LinuxLists.cc - Re: [PATCH v2 08/11] sched: get CPU's activity statistic

2014-06-03 12:04:00

Subject: Re: [PATCH v2 08/11] sched: get CPU's activity statistic

On Wed, May 28, 2014 at 05:39:10PM +0100, Vincent Guittot wrote:
> On 28 May 2014 17:47, Morten Rasmussen <[email protected]> wrote:
> > On Wed, May 28, 2014 at 02:15:03PM +0100, Vincent Guittot wrote:
> >> On 28 May 2014 14:10, Morten Rasmussen <[email protected]> wrote:
> >> > On Fri, May 23, 2014 at 04:53:02PM +0100, Vincent Guittot wrote:
>
> [snip]
>
> >
> >> This value is linked to the CPU on
> >> which it has run previously because of the time sharing with others
> >> tasks, so the unweighted load of a freshly migrated task will reflect
> >> its load on the previous CPU (with the time sharing with other tasks
> >> on prev CPU).
> >
> > I agree that the task runnable_avg_sum is always affected by the
> > circumstances on the cpu where it is running, and that it takes this
> > history with it. However, I think cfs.runnable_load_avg leads to less
> > problems than using the rq runnable_avg_sum. It would work nicely for
> > the two tasks on two cpus example I mentioned earlier. We don't need add
>
> i would say that nr_running is an even better metrics for such
> situation as the load doesn't give any additional information.
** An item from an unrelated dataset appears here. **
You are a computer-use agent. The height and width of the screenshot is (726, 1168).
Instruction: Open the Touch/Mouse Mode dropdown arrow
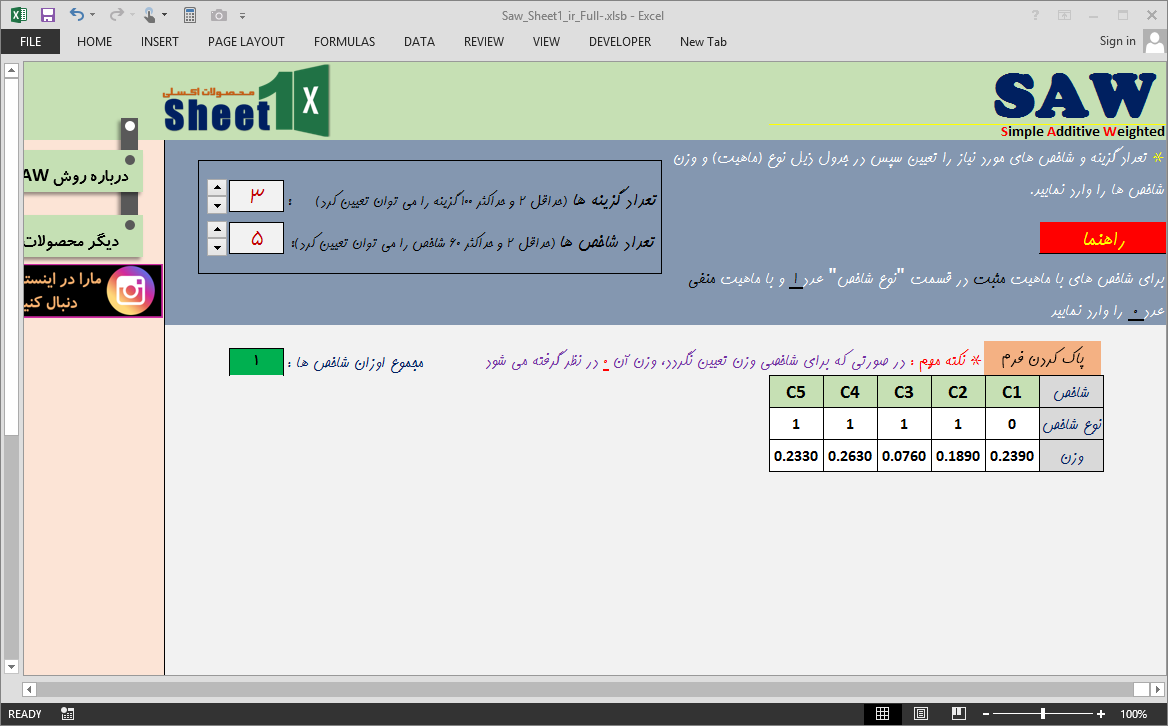tap(165, 15)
I fail to understand how nr_running can be used. nr_running doesn't tell
you anything about the utilization of the cpu, just the number tasks
that happen to be runnable at a point in time on a specific cpu. It
might be two small tasks that just happened to be running while you read
nr_running.

An unweighted version of cfs.runnable_load_avg gives you a metric that
captures cpu utilization to some extend, but not the number of tasks.
And it reflects task migrations immediately unlike the rq
runnable_avg_sum.

> Just to point that we can spent a lot of time listing which use case
> are better covered by which metrics :-)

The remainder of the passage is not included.